For Lieutenant Lancelot Hugh Herd, war ultimately became a game. A well-known solicitor and yachtsman, Herd joined the Royal Navy Volunteer Reserve at the outbreak of World War II and, after training, was given the command of a Fairmile ML motor patrol boat based out of Singapore. On February 13, 1942, he evacuated Singapore with the British forces to relocate to a base in Batavia, now Jakarta. He stopped en route at Bangka Island off the coast of Sumatra, only to discover that it had already been over-run by Japanese forces. He and his crew were captured and taken first to a prisoner-of-war camp in Malaya, then to another adjacent to the infamous Changi Prison back in Singapore. (James Clavell would later write his best-selling book King Rat based on his experience in this same camp.)
Herd remained incarcerated there from 1942 until 1945. For more than three years he braved deprivation, hunger, and challenges to basic human necessities that only prisoners of war can know. But like his fellow POWs, he made the best of a bad lot. They fashioned items of convenience from whatever they had to hand—tools, tins, simple dynamo-powered elements for cooking, even ingenious radio transmitters. But while his comrades fabricated utilitarian contraptions, Herd crafted a tool for the mind.
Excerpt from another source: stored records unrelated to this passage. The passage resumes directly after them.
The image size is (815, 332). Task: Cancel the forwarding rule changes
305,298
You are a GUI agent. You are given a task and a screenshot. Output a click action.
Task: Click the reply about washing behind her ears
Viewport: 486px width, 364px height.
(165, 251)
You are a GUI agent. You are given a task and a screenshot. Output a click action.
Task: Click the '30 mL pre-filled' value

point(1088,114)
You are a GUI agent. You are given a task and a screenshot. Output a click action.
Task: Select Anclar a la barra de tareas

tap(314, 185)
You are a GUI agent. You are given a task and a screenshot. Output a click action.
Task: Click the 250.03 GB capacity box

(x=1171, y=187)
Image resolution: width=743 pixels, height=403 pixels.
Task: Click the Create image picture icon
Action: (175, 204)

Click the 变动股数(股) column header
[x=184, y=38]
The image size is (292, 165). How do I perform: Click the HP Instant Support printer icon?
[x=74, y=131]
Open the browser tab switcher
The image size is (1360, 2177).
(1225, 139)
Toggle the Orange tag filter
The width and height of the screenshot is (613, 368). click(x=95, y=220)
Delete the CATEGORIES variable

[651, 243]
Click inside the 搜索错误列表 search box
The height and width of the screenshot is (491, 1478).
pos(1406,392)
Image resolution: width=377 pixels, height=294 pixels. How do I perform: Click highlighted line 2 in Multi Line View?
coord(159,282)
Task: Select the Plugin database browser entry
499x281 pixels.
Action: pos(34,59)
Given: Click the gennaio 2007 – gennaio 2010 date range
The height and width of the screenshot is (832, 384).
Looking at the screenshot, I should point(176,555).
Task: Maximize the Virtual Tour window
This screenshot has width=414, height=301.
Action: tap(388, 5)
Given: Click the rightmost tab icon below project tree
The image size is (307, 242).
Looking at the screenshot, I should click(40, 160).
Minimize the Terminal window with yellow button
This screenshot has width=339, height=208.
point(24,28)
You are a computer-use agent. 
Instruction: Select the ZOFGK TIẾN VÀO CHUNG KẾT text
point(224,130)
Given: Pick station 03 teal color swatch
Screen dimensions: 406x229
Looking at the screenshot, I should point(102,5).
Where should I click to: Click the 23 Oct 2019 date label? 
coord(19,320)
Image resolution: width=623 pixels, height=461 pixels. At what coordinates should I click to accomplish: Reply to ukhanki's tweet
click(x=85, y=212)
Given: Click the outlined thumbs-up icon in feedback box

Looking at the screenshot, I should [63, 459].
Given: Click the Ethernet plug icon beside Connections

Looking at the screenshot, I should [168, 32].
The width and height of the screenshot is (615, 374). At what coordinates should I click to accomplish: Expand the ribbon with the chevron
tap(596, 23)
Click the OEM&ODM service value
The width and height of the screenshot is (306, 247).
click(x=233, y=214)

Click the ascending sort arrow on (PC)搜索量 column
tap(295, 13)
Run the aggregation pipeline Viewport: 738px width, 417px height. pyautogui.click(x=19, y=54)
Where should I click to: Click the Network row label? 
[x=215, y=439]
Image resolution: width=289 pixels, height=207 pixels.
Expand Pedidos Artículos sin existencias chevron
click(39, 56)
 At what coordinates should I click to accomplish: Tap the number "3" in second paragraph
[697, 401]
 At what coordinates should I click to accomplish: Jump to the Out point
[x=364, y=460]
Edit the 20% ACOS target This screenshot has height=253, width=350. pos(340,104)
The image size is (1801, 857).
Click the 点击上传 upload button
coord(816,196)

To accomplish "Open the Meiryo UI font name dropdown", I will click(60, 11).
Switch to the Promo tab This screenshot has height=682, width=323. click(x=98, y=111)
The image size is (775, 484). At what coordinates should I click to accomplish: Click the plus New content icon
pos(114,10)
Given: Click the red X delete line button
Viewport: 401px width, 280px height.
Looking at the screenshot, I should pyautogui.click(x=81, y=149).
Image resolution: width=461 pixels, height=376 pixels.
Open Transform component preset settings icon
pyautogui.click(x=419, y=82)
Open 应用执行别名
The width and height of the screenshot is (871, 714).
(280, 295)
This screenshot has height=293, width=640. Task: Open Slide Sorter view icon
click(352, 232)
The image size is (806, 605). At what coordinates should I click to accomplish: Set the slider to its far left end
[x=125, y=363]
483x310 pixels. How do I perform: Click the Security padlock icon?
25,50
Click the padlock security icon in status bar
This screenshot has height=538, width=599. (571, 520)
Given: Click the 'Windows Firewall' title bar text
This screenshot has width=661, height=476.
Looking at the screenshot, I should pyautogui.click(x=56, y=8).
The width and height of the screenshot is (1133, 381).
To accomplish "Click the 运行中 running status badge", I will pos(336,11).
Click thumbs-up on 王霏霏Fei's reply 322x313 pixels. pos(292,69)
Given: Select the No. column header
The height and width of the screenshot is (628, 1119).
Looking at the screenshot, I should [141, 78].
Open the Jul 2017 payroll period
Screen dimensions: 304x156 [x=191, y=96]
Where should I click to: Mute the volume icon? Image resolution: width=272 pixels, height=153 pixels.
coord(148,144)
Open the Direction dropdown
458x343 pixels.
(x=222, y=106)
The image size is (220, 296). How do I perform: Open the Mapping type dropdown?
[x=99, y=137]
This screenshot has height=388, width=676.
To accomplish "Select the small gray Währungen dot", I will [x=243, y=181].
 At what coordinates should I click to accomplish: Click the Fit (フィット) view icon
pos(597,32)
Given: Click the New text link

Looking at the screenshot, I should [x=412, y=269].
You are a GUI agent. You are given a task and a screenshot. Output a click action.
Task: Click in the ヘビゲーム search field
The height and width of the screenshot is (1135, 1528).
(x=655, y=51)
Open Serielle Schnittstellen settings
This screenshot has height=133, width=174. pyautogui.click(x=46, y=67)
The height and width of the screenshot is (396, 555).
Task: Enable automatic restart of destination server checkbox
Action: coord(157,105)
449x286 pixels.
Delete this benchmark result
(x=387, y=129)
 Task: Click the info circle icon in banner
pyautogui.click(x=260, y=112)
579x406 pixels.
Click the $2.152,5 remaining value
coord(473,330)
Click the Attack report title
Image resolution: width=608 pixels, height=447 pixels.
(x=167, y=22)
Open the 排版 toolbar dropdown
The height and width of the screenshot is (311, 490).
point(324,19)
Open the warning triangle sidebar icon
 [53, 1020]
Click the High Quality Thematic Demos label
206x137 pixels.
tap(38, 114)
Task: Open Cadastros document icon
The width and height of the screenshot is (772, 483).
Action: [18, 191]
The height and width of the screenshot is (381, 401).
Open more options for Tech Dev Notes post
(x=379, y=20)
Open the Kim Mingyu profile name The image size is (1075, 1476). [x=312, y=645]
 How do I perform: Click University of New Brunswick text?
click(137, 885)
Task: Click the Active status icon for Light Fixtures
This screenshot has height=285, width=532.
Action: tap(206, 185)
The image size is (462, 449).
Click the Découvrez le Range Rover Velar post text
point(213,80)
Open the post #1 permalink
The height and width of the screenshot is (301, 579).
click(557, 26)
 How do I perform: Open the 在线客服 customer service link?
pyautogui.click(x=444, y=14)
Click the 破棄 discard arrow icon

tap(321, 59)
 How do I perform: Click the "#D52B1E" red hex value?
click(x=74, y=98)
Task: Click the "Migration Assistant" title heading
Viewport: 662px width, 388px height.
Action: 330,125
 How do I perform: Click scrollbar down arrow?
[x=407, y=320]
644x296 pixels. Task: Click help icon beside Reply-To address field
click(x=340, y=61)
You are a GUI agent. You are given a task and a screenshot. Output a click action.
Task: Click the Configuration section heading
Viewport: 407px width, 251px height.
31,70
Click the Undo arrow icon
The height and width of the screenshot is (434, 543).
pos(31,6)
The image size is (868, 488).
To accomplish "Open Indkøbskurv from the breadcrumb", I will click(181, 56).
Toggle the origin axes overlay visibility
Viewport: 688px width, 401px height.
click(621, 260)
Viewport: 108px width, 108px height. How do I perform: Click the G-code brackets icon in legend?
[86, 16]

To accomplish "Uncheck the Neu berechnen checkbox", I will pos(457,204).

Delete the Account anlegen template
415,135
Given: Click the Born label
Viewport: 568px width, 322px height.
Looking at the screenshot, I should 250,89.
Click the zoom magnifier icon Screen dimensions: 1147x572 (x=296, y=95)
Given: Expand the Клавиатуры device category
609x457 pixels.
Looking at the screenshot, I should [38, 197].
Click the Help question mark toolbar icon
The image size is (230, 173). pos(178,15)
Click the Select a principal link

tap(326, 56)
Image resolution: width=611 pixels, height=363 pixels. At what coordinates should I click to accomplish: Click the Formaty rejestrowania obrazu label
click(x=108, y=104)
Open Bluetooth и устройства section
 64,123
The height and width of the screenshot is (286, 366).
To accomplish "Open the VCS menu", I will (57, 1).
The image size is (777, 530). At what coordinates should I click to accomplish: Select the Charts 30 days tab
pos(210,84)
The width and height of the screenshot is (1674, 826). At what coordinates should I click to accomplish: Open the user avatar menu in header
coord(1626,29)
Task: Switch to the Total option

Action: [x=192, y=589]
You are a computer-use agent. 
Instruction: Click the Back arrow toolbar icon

Herd’s 32-piece, wooden chess set was carved in detail and enclosed in a coconut shell case. There was no board, so presumably it was sketched on the ground or drawn upon a table. We may also assume that, given the privations and time available to a POW, it saw plenty of use, Herd pitting his cunning against others in the prison to relieve the relentless boredom, anxiety and uncertainty. Eight hundred and fifty POWs died during their incarceration in Changi, but Herd survived to see the surrender of Japan on August 15, 1945, and returned to New Zealand bearing only his chess set.